Sous un magnifique titre, Jean-François Beauchemin conclut, à rebours pourrait-on dire, sa trilogie entreprise avec l’essai La fabrication de l’aube et le roman Ceci est mon corps. En effet, la longue année de deuil dont se rappelle l’écrivain dans ce nouvel essai autobiographique ramène les lecteurs plusieurs années plus tôt, avant qu’il ne frôle la mort racontée d’une si belle voix dans La fabrication de l’aube. Cette fois, c’est d’une autre mort qu’il est question : celle de sa mère dont il est très proche et qui marquera la fin de sa jeunesse.
Avec cette toute nouvelle publication, Beauchemin poursuit donc l’exploration de la vie. « Je ne le nierai pas : ces heures furent pour moi le commencement d’une introspection qui dure depuis », confie-t-il dès les premières pages. Mais l’exploration de la vie ? N’est-il pas plutôt question de perte, d’absence, d’anéantissement du corps, de deuil ? Certes, l’auteur se rappelle les différentes étapes traversées au cours de ces quatre saisons qui ont suivi le décès de sa mère. Sans s’apitoyer sur son chagrin, il relate les longues marches dans les bois près de sa maison en compagnie de sa chienne sur les traces de ces animaux qu’il aime tant, les visites au cimetière non pas pour prier sur une tombe ou parler « à une morte dont ne subsistait, sous la terre, que des cendres refroidies » mais pour fouiller ses souvenirs, les périodes où il s’intéresse davantage aux choses qu’aux personnes – il termine alors l’écriture de Quand les pierres se mirent à rêver (et commence une ébauche de ce qui deviendra Ceci est mon corps) qu’il publiera des années plus tard –, celles où la présence de quelques amis devient indispensable, et les livres qui ont alimenté sa réflexion d’homme et d’écrivain tels Le tombeau des rois d’Anne Hébert, Cent ans de solitude de Gabriel García Márquez, Le vieil homme et la mer d’Ernest Hemingway, Éloge de la vieillesse d’Hermann Hesse ou encore certaines phrases d’En vivant, en écrivant d’Annie Dillard qui le « réconcilièrent entièrement avec la lecture, dont [il s’était] par moments détourné ».
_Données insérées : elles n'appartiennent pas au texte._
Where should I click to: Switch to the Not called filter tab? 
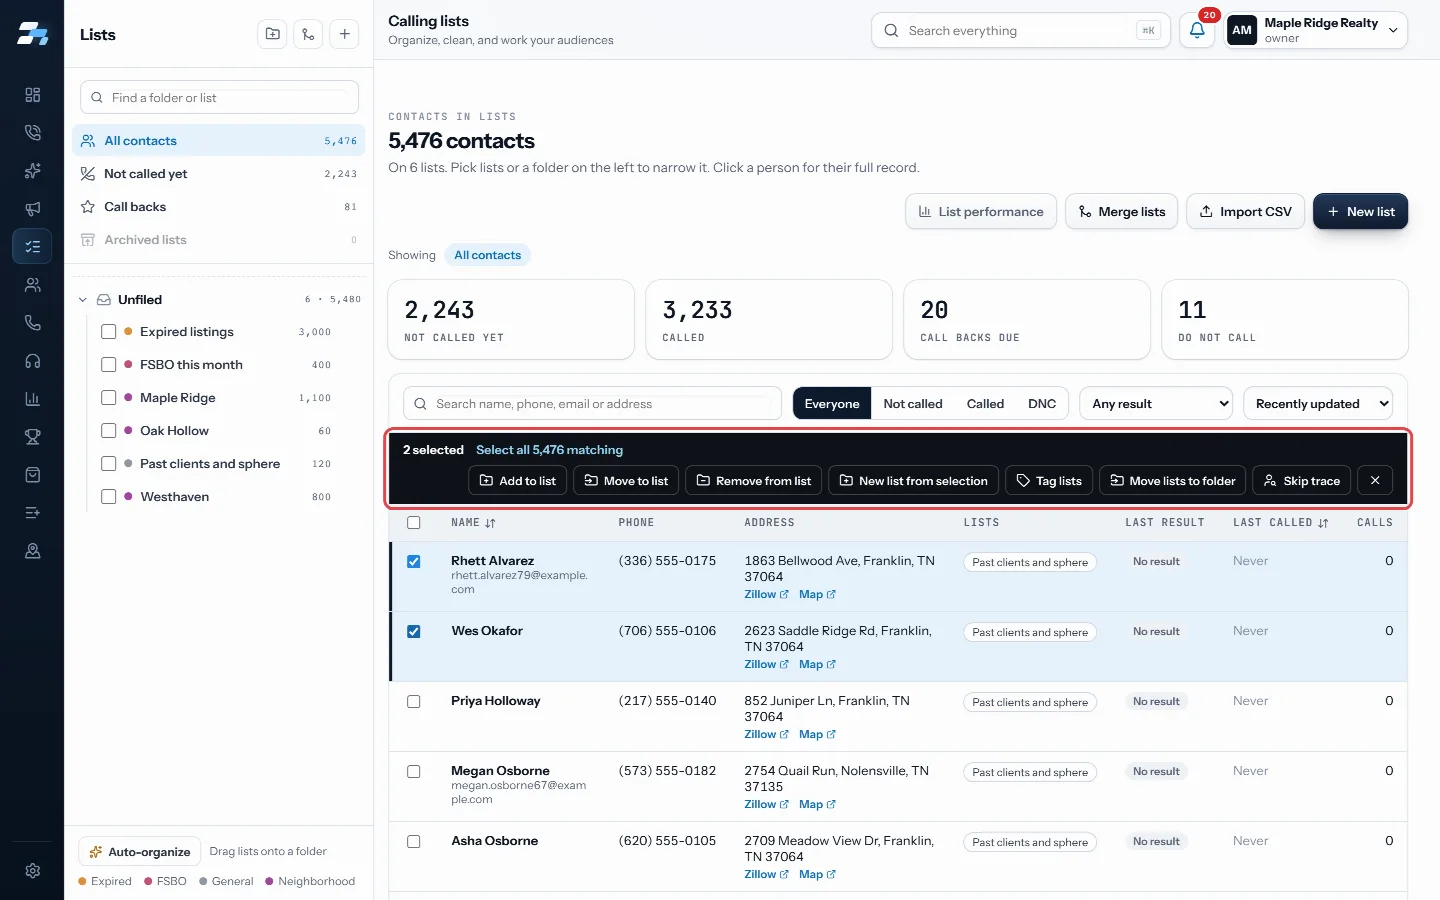pos(913,404)
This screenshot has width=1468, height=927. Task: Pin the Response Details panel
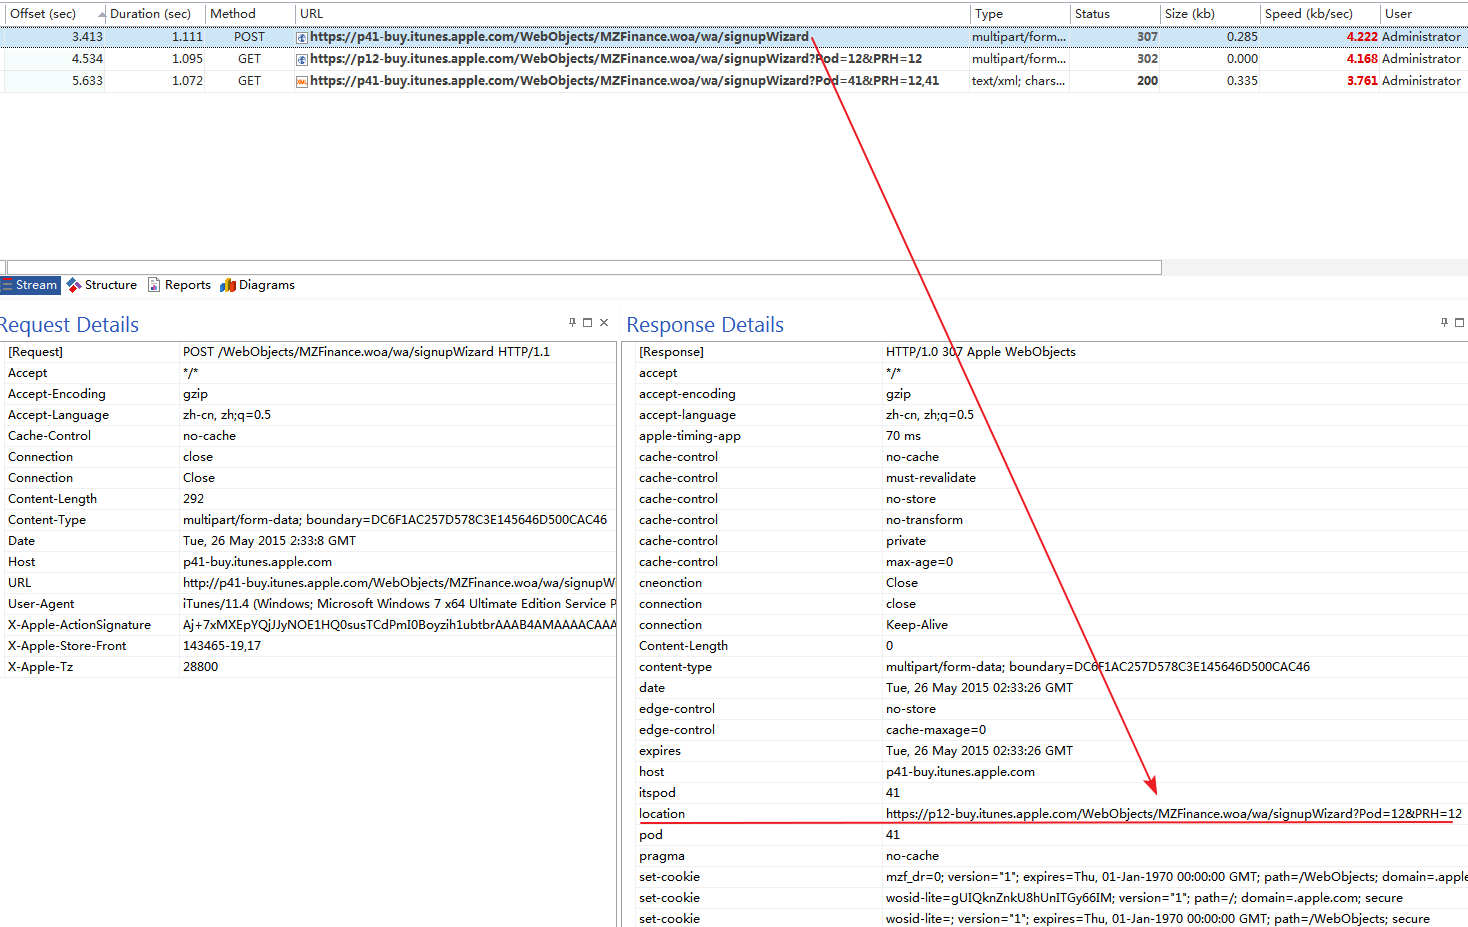1444,322
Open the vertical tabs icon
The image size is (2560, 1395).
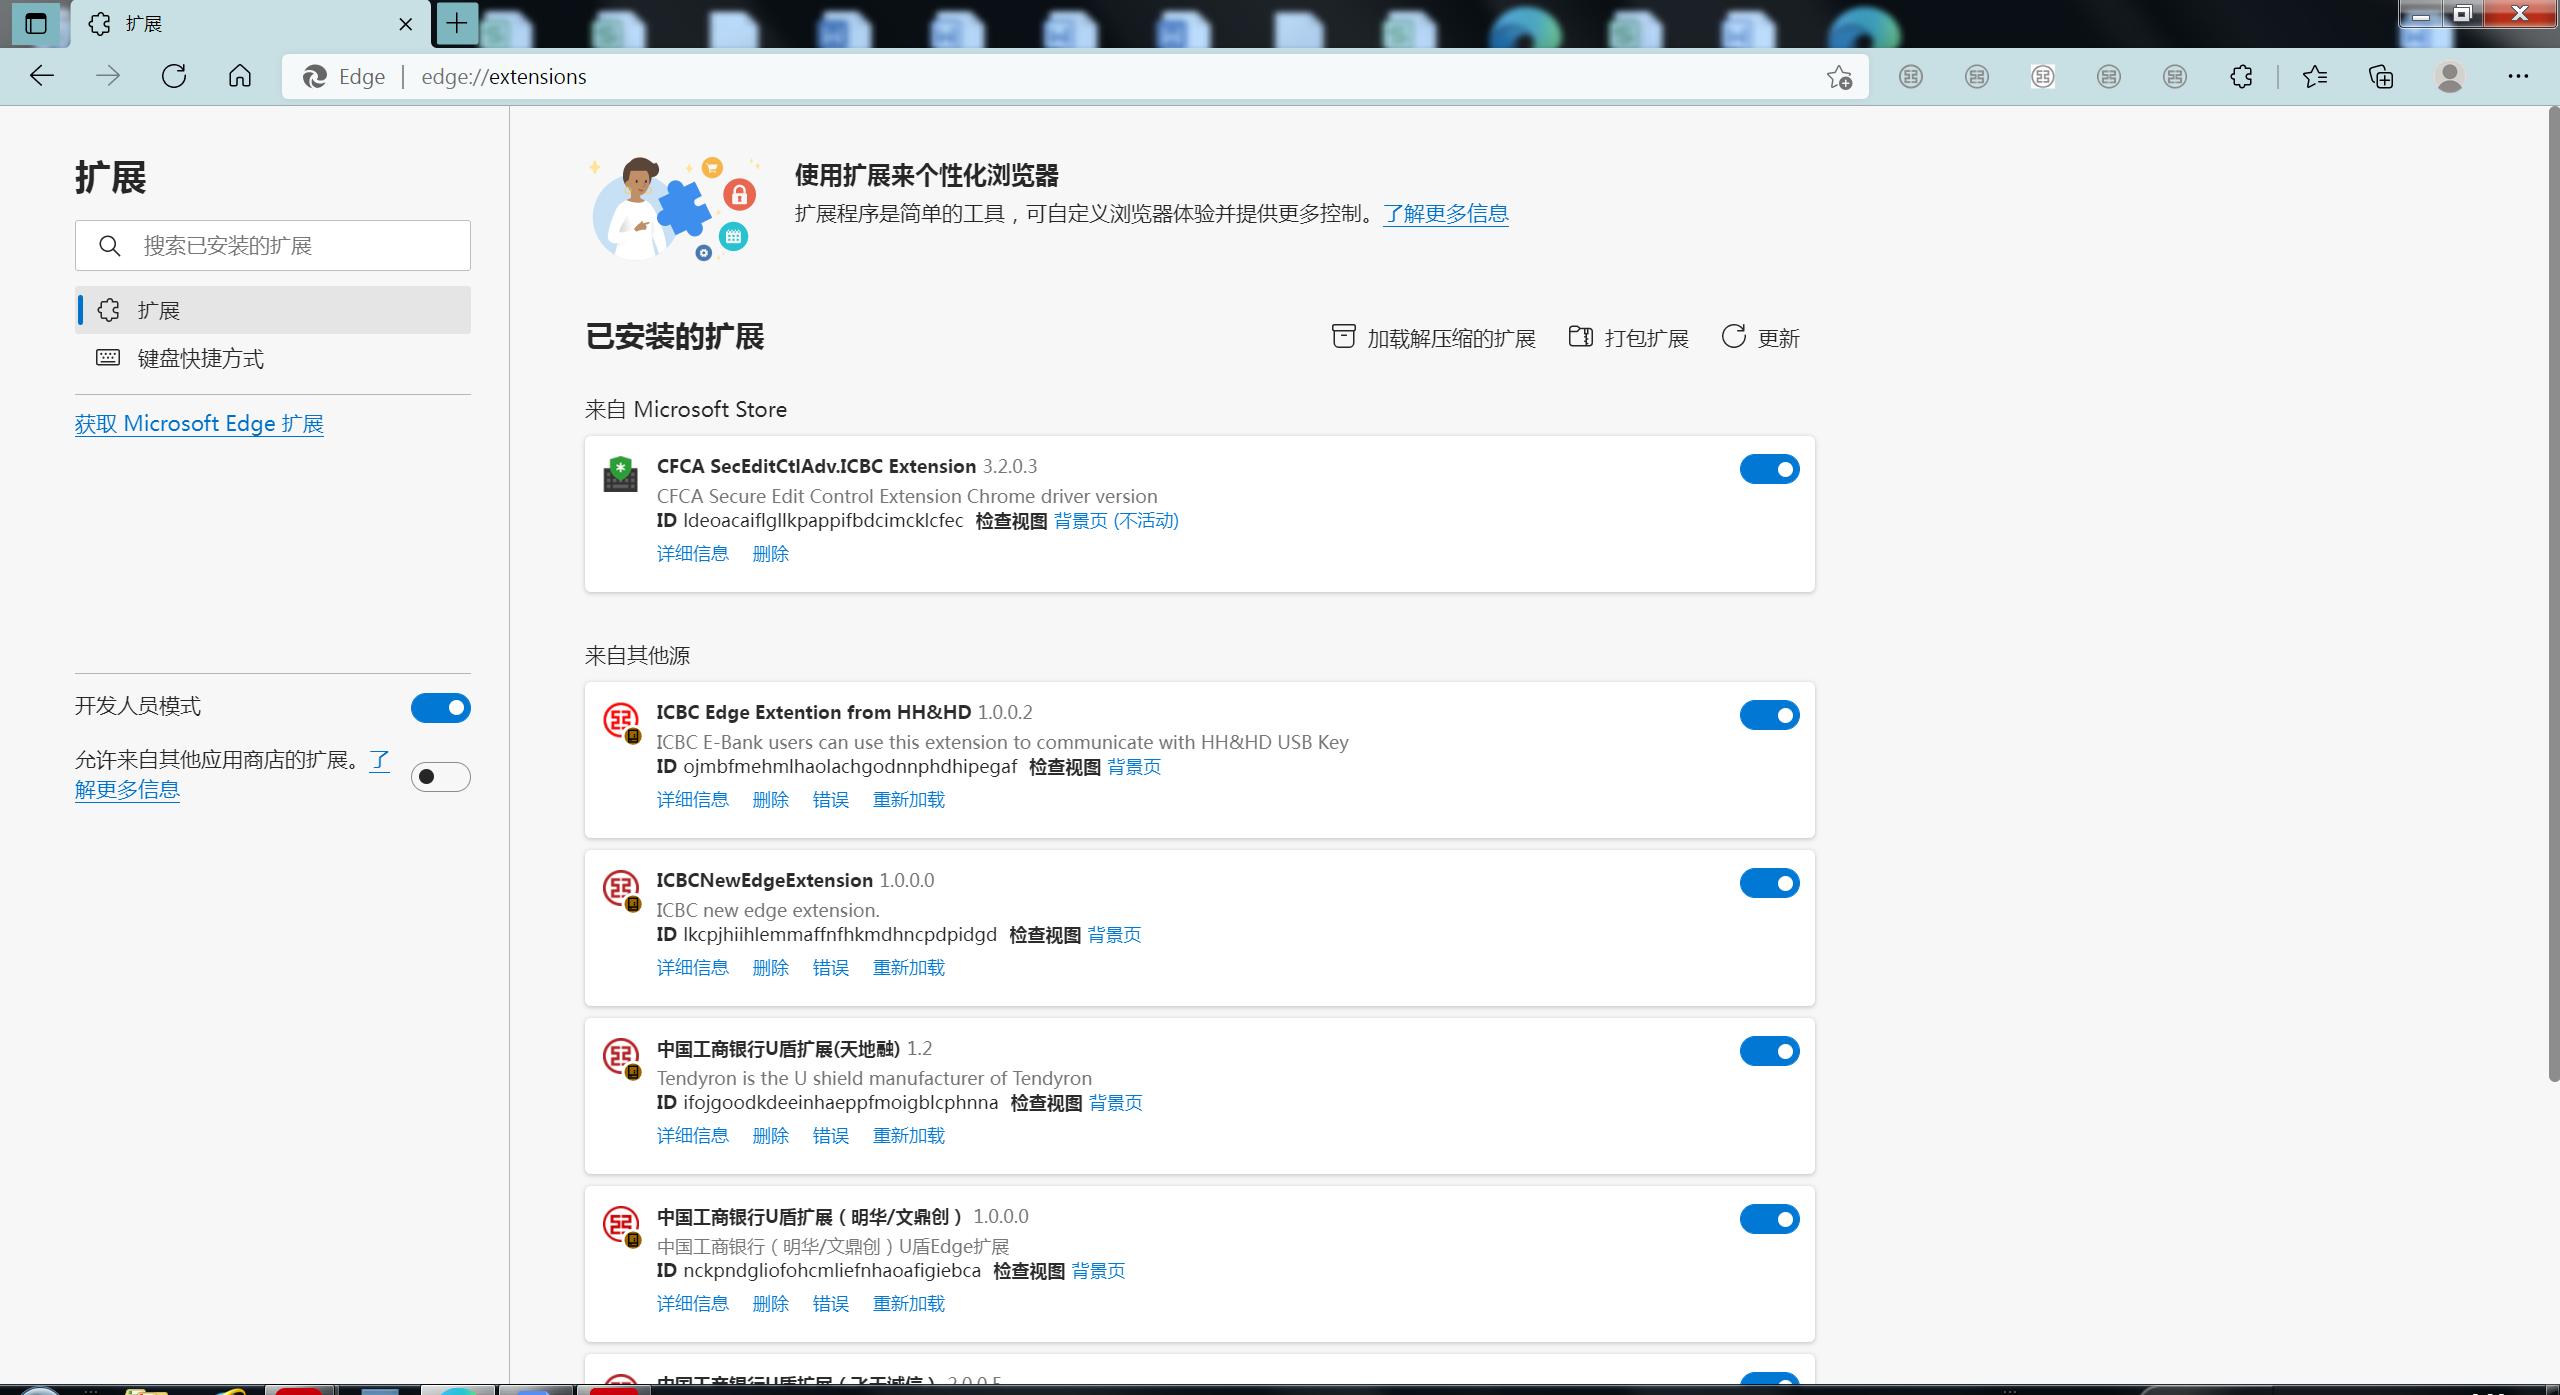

Mais, au bout du compte, Beauchemin parle encore et toujours de la vie. Celle qui l’émerveille intensément en dépit de ce qu’il appelle « le silence du ciel » où dieu lui reste encore « formidablement inconnu ». Ces longs mois de deuil l’ont profondément changé. Ils ne l’ont pas brisé, il s’y est adapté. Voilà, outre le sentiment d’avoir vieilli, ce que cette année où sa jeunesse s’est envolée lui aura appris, un essentiel apprentissage qu’il exprime dans un passage d’une poignante simplicité. « Je ne savais pas encore que le courage n’est pas cette chose spectaculaire que l’on décrit généralement. J’ignorais qu’on ne peut être courageux au moment où le malheur frappe, que le courage vient toujours après une attente et qu’il ne se vit que sur de longues périodes, le plus souvent la vie durant. Je n’avais pas toujours en moi la belle patience qu’il faut pourtant maintenir tandis que le courage s’en est allé, et avec lui la joie que chaque homme éprouve naturellement. Je m’étonnerai toujours que personne ne m’ait dit d’être patient, et d’attendre que s’installe à nouveau cette acceptation sereine, durable, que connaissent ceux qui sont courageux. » Cette patience « si nécessaire [qui] constitue peut-être le plus méconnu de nos devoirs humains » et peut-être l’essence même de la vie.
Les inconditionnels de Jean-François Beauchemin plongeront avec bonheur dans ce dernier livre. Les autres découvriront, avec ce bref et intense récit, une pièce révélatrice de l’œuvre et de son auteur. Pour les uns et les autres, Cette année s’envole ma jeunesse pourrait bien devenir un de ces petits livres qu’on lit et relit sans en épuiser toute la profondeur.